### [EXERCISE GOAL]
When you reach the line with "You are a computer-use", start repeating the lines exactly and keep going to the end of the records, but drop every picture.

Data entries
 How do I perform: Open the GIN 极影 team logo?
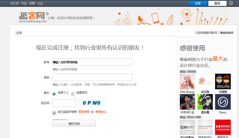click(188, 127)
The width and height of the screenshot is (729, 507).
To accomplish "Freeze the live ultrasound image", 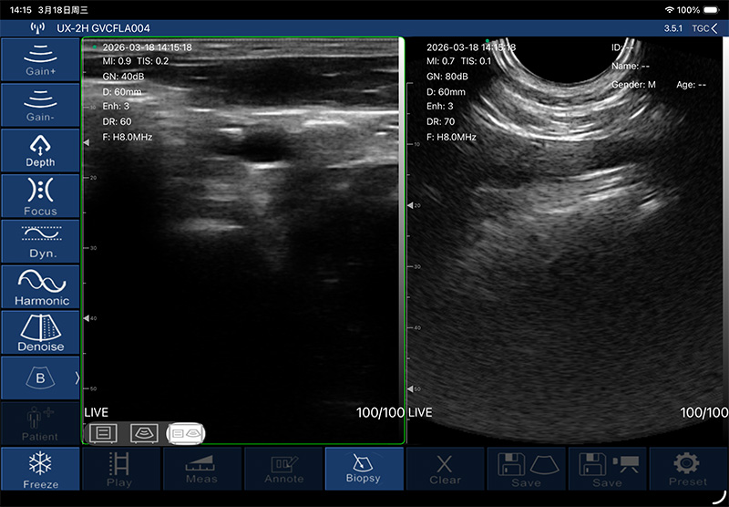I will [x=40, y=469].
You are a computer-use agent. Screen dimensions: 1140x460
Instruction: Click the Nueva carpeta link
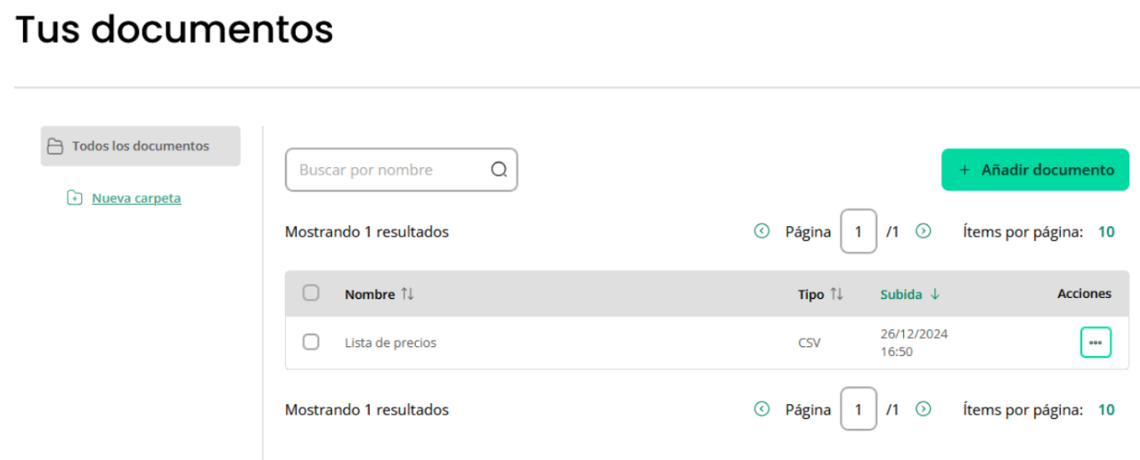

### [EXERCISE ANSWER]
You are a computer-use agent. Screen dimensions: 1140x460
Instruction: Click the Nueva carpeta link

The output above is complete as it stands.